Terminemos. Falou também de boas práticas, de propostas esperançosas.

- Os dois elementos que quisemos trabalhar no projeto ao longo dos anos foram, por um lado, as chamadas performances de sucesso. É por isso que foram José Ramón Flecha e Sandra Racionero que, de certa forma, fizeram estas apresentações de acções bem sucedidas com impacto social. Por outras palavras, ferramentas que já provaram funcionar, que são capazes de transformar a realidade, que foram realmente capazes de reduzir as dinâmicas abusivas em ambientes educativos na sala de aula, e como isso também pode ter um impacto na esfera eclesiástica, em tudo o que tem a ver com dinâmicas abusivas.

E o segundo elemento?

- Por outro lado, há a questão da justiça restaurativa, que não é algo que seja para todos: nem todas as vítimas que participaram, nem todos os perpetradores querem participar, mas é verdade que as experiências que estão a ter lugar em termos de participação são muito positivas e há experiências bem sucedidas que também estão a transformar as vidas tanto das vítimas como dos perpetradores.

Ver pessoas que cometeram abusos sexuais, que reconheceram os factos, que assumiram a responsabilidade, que nunca o deveriam ter feito, e o desejo e o empenho de reparar os danos que cometeram, penso que é uma das experiências mais relevantes.
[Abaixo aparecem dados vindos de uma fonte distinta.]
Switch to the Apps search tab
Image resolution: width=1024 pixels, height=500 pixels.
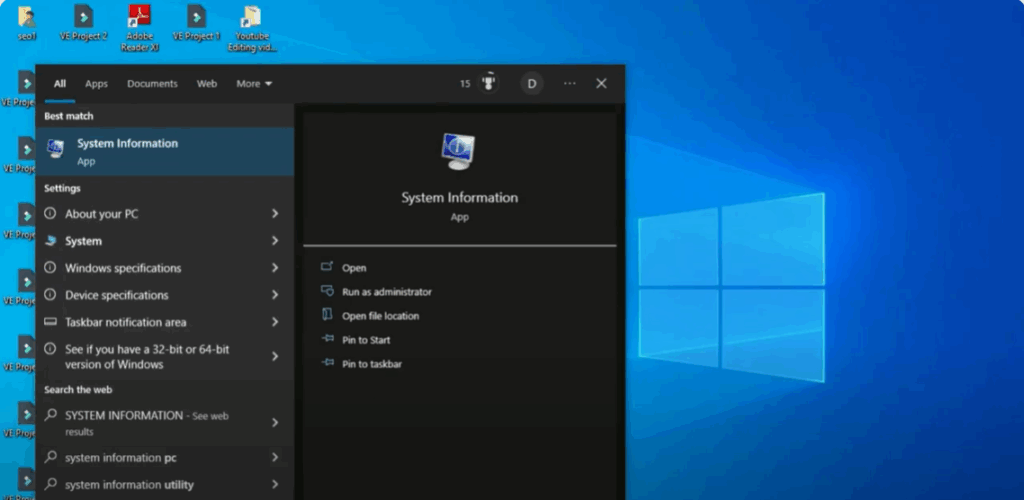[96, 84]
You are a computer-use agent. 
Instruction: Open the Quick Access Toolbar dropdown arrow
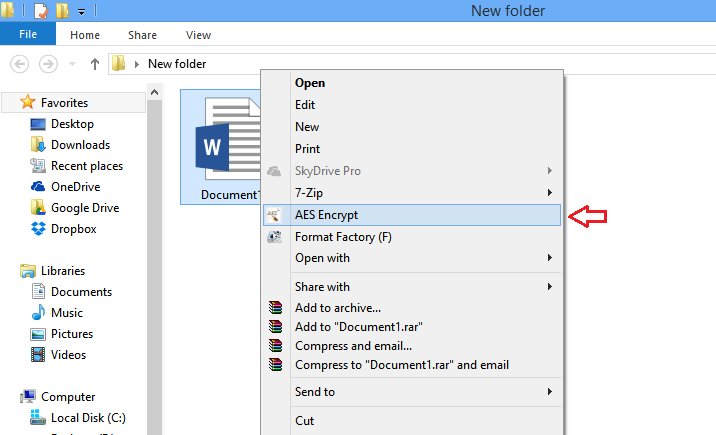tap(81, 12)
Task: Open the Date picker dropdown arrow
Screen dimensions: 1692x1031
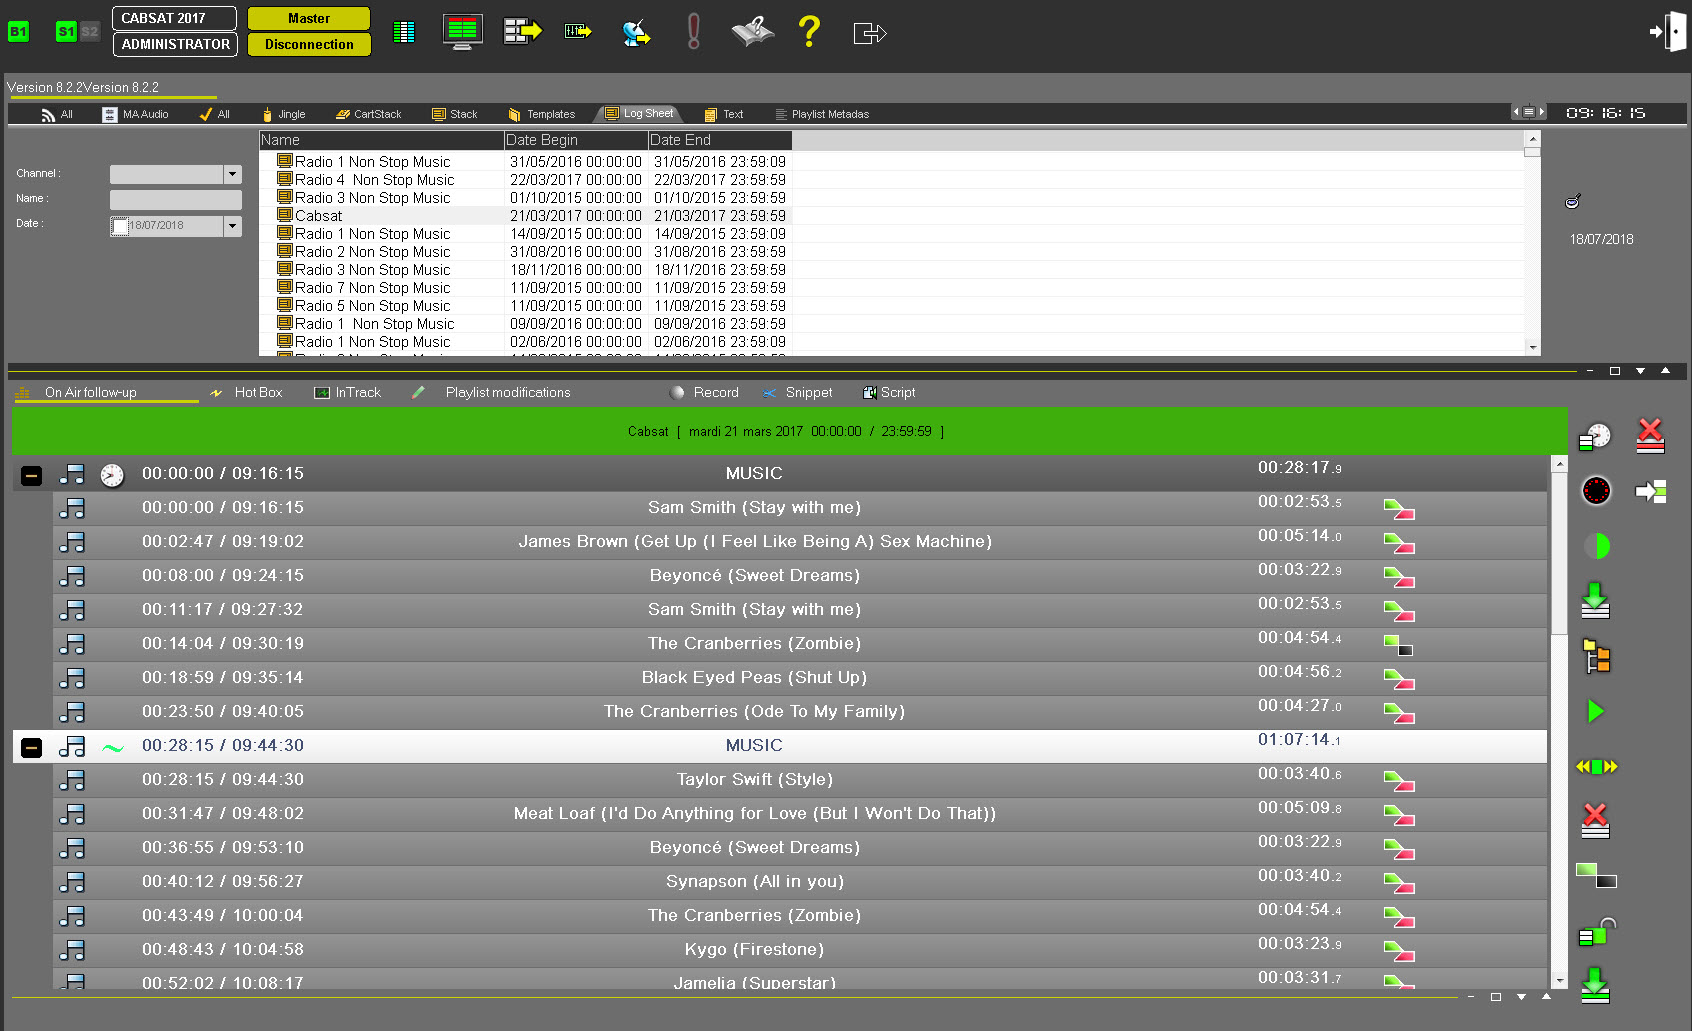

Ouvir um agressor que se afundou na miséria, tocando na sua própria lama, ser capaz de escutar a voz de Deus e recomeçar da mais baixa humildade, creio que é como um pequeno milagre, e também me parece ser este o nosso apelo. A possibilidade de que a pessoa que agrediu não só nunca mais o faça, mas possa até trabalhar a favor das vítimas...; não sei se isto é para publicar ou não, porque é difícil.

Concluímos a nossa conversa com Valeska Ferrer. A Provincial da Companhia de Jesus, Enric Puiggròs SJ, sublinhou que "as vítimas nos evangelizam; não podemos esperar que isto 'passe', que desapareça como se nada tivesse acontecido; temos de olhar de frente para o que fizemos de errado", e "vencer a tentação da arrogância, reivindicando as coisas boas feitas por nós, como se elas pudessem de alguma forma compensar este drama do abuso".